== Entries provided

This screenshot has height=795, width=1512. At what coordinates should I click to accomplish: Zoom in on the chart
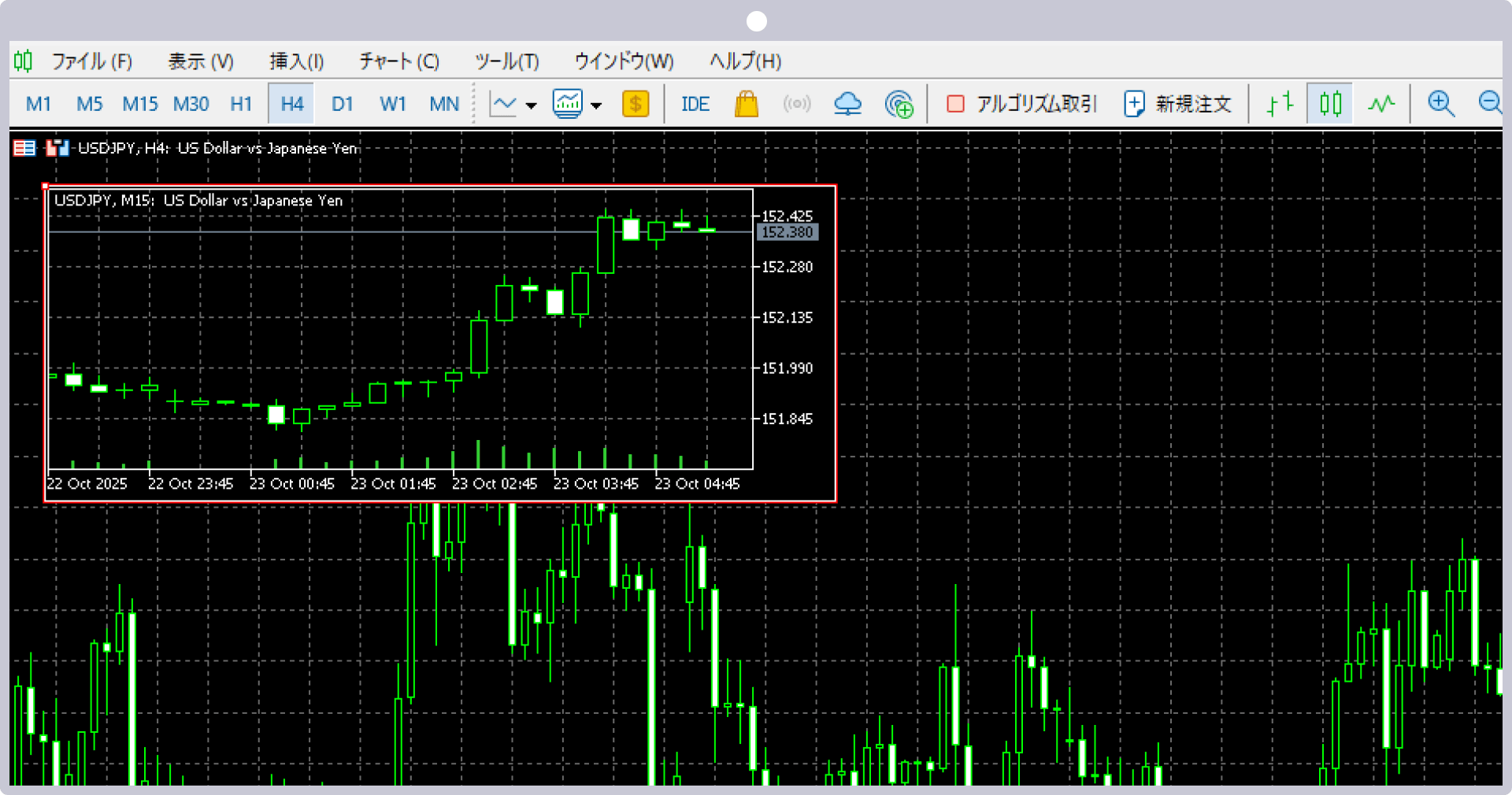pyautogui.click(x=1440, y=104)
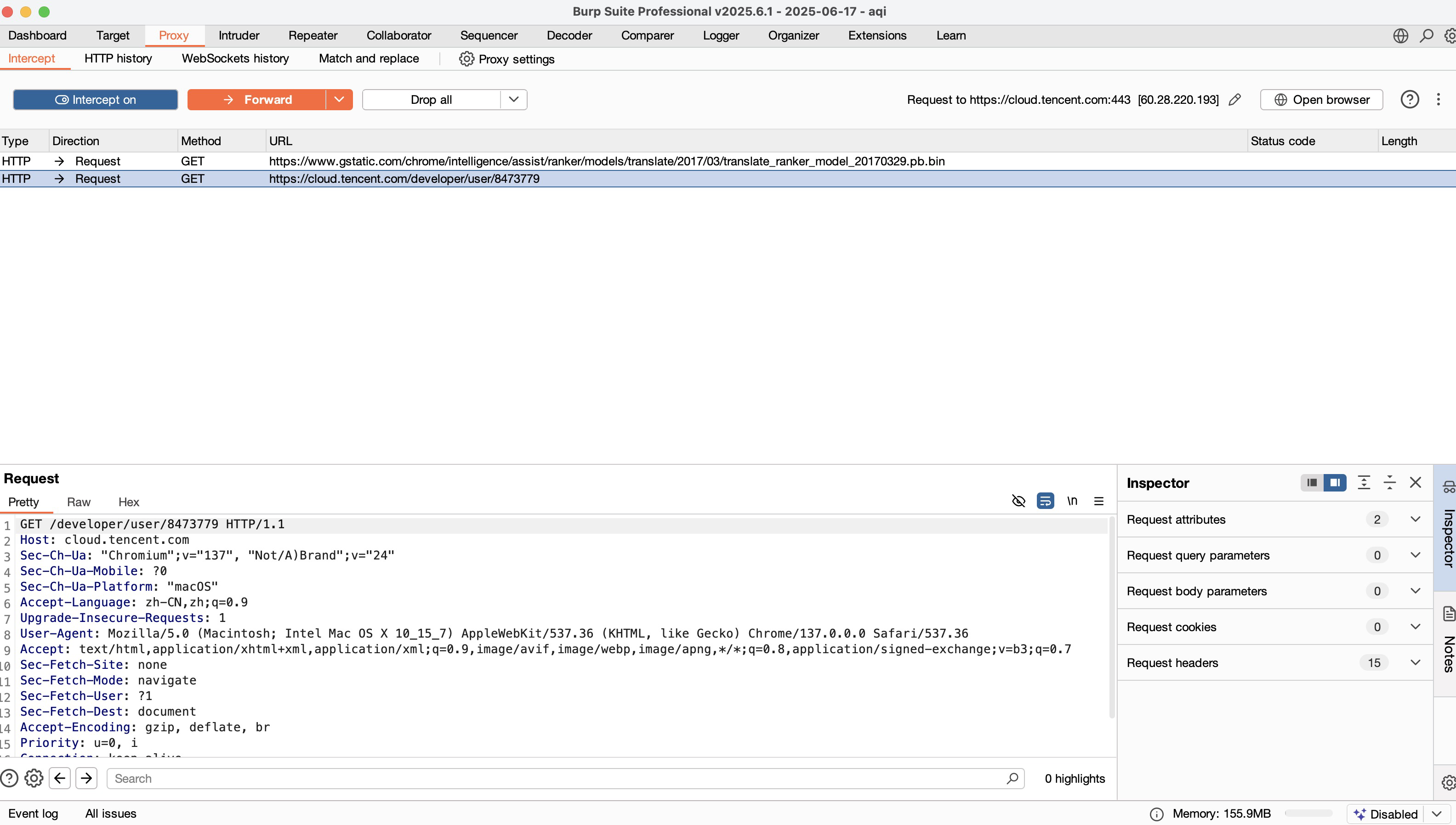Open the Proxy settings gear icon
Viewport: 1456px width, 825px height.
(466, 59)
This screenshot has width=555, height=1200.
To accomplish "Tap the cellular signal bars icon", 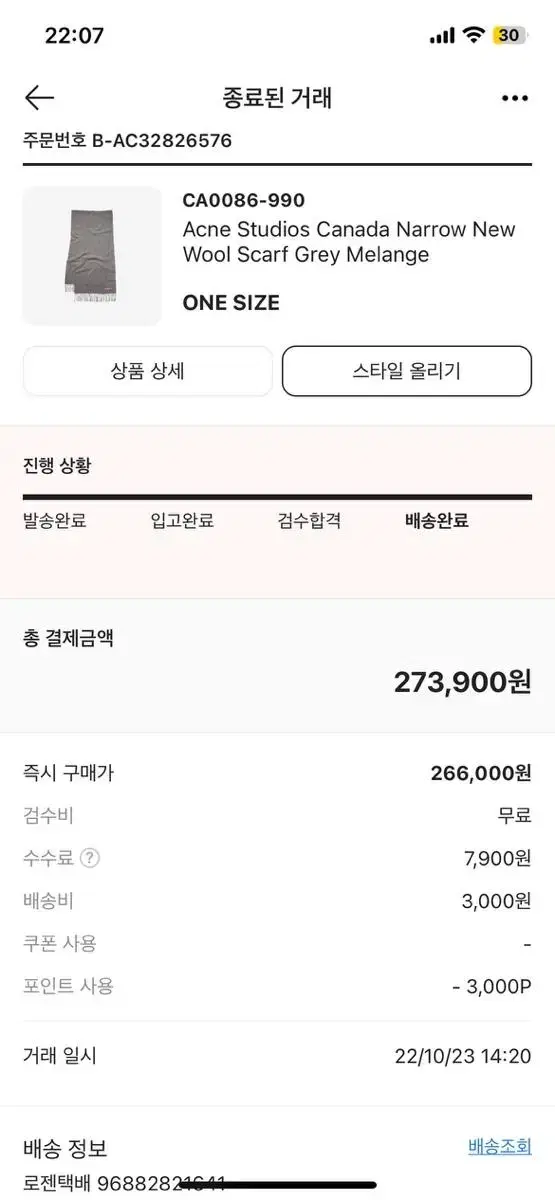I will [x=442, y=36].
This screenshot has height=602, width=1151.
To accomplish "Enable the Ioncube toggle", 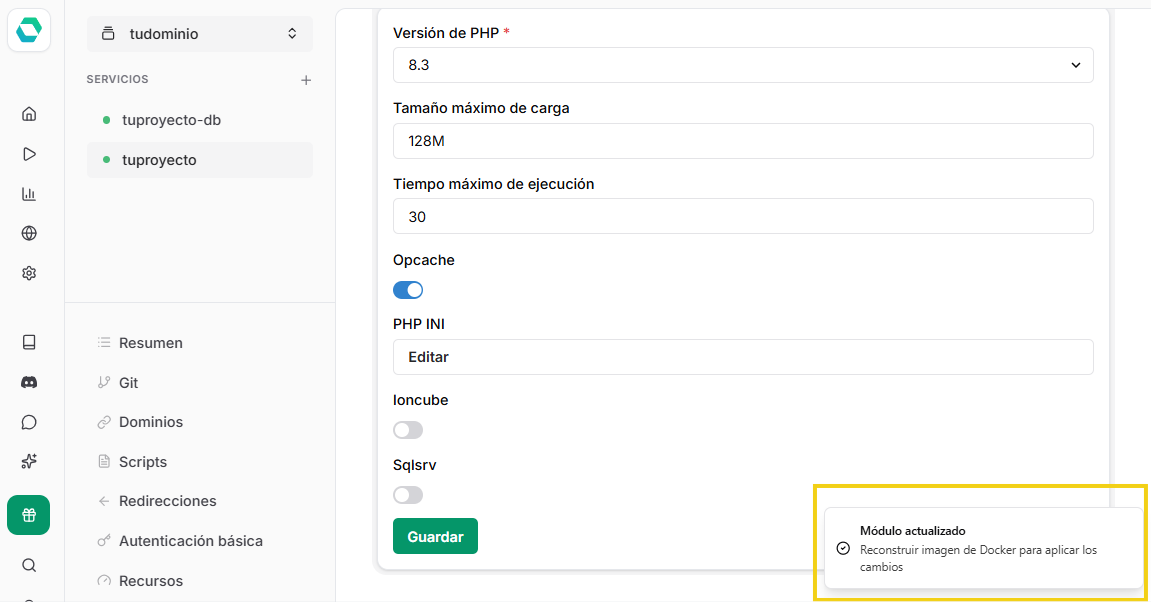I will 408,429.
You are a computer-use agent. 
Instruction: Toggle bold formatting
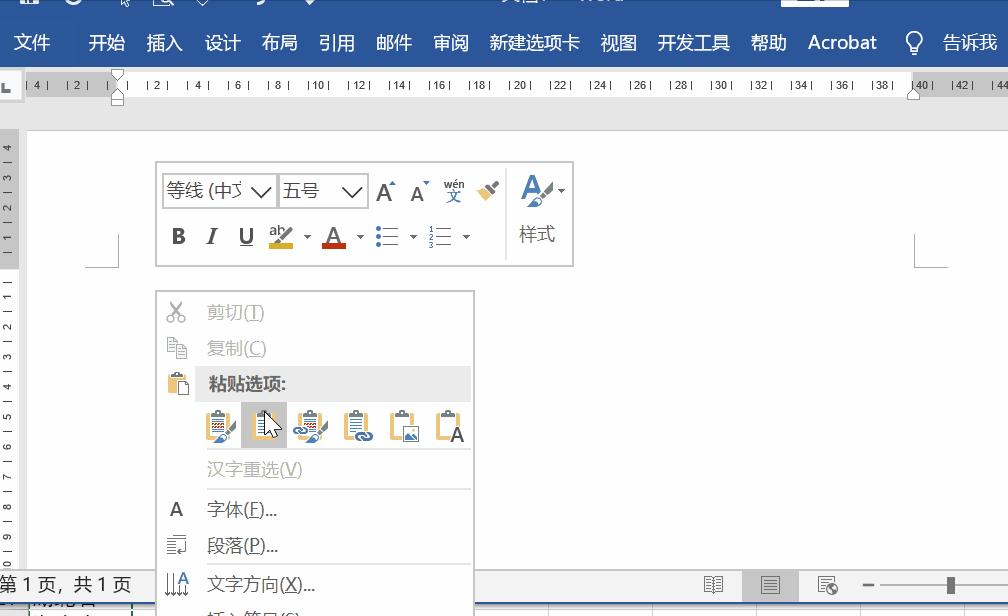click(x=178, y=236)
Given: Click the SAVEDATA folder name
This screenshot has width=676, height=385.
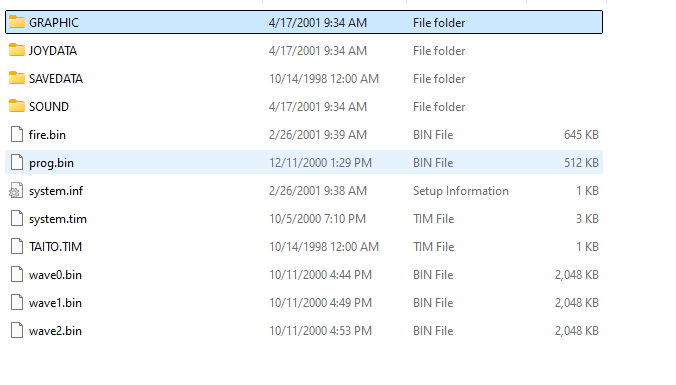Looking at the screenshot, I should point(56,78).
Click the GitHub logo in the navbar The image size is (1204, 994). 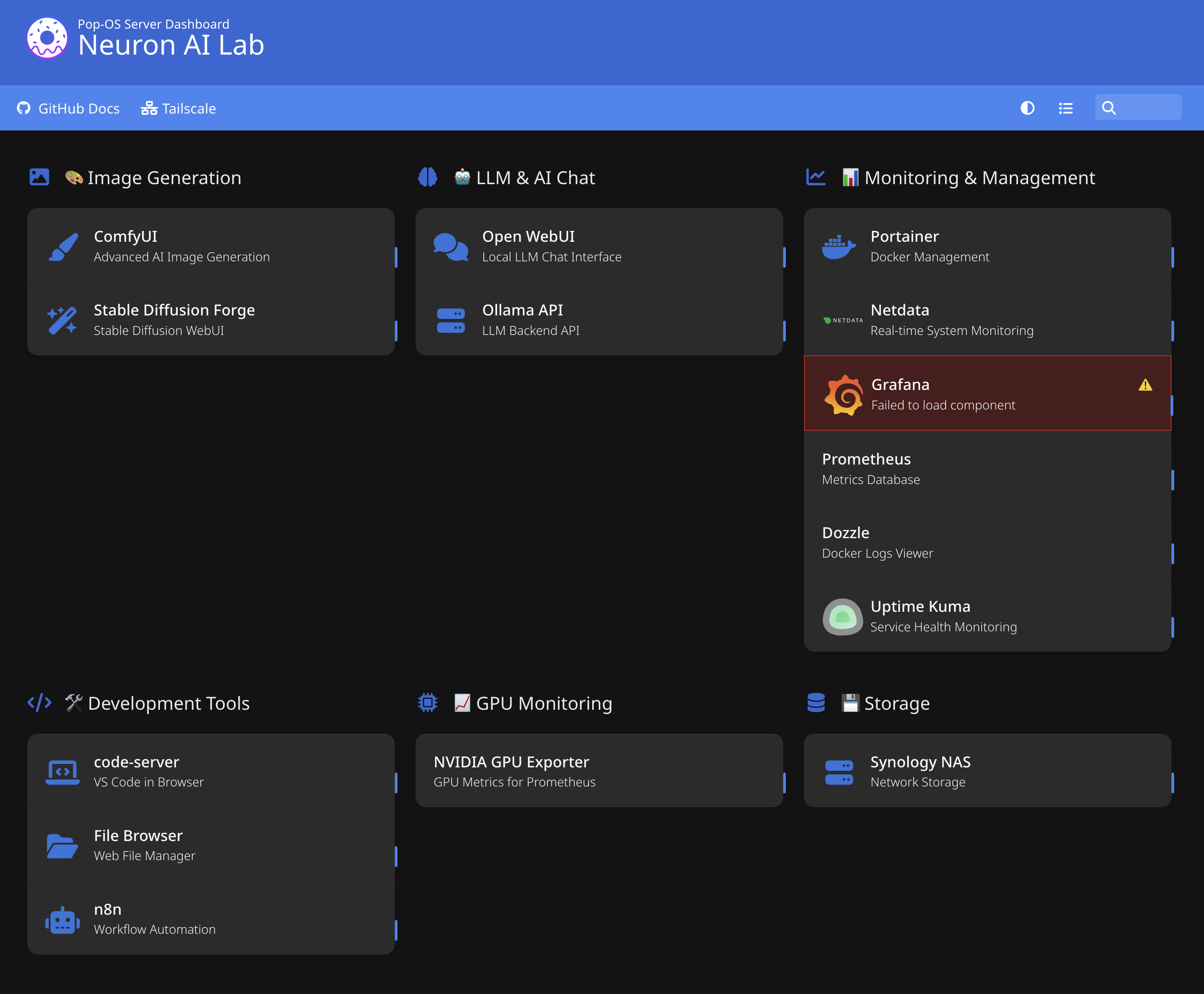[24, 107]
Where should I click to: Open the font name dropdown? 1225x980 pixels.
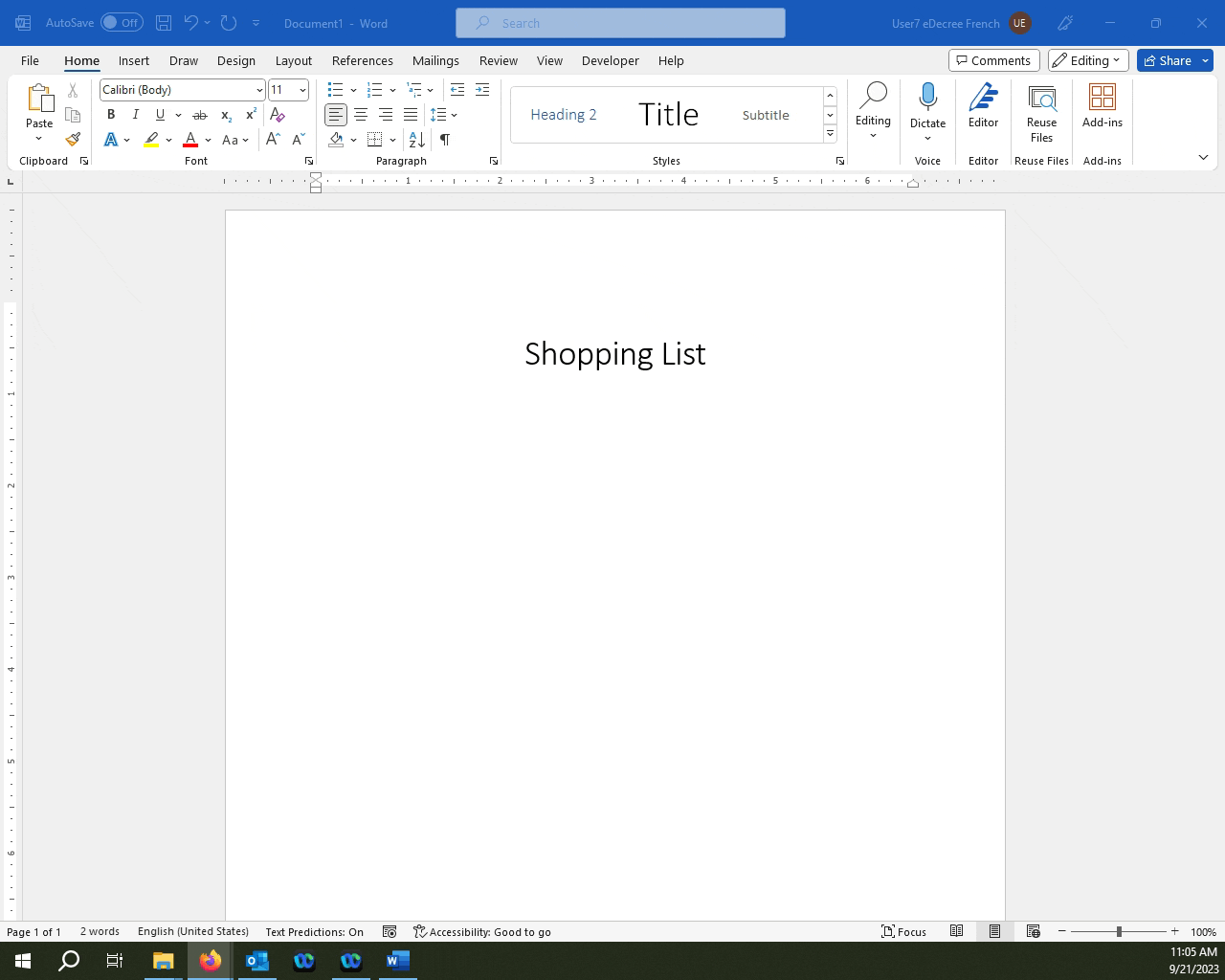[259, 89]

====

Please gather every line of the data above that contains the word "width". Case counts.

== Answer in full ==
This screenshot has height=795, width=1512. At what coordinates should I click to accomplish: Zoom in on the chart
Viewport: 1456px width, 825px height.
This screenshot has width=555, height=1200.
This screenshot has height=602, width=1151.
This screenshot has width=676, height=385.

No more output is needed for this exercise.